= Beginning of Section =

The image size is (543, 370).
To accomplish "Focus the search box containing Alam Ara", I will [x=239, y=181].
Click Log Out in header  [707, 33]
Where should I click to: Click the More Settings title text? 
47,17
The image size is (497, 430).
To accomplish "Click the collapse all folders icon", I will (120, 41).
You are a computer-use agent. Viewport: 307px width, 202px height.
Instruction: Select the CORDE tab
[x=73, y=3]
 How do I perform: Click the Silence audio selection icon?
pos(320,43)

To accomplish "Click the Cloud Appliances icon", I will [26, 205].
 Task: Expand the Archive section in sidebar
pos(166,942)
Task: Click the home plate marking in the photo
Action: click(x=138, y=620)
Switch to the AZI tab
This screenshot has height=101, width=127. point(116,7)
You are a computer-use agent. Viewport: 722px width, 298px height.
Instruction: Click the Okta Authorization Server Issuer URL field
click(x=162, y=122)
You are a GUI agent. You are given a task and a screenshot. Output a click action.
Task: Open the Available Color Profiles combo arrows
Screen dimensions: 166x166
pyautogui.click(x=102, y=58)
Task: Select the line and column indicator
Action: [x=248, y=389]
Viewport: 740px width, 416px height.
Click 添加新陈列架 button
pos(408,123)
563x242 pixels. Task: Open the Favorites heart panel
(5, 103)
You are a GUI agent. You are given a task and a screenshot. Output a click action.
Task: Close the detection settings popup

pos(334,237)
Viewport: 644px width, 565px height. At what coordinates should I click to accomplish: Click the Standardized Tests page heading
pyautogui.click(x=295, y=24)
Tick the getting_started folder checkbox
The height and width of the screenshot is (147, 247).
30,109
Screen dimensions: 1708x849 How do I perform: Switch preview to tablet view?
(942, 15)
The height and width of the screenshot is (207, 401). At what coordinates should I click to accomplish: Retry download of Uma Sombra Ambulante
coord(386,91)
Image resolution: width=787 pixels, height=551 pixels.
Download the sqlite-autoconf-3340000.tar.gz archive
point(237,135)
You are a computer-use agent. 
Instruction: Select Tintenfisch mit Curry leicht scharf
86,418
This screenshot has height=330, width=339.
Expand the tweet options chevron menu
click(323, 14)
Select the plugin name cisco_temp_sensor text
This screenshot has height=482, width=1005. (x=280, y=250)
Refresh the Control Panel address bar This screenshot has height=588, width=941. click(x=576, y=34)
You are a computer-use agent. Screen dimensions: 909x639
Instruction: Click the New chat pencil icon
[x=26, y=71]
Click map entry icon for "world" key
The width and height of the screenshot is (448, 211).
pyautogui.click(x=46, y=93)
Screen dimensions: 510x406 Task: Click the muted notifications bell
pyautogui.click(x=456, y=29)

= End of Section =

Exercise description:
A single number is the whole answer: how many lines in the data above hold the string "will".

Solution for this task:
3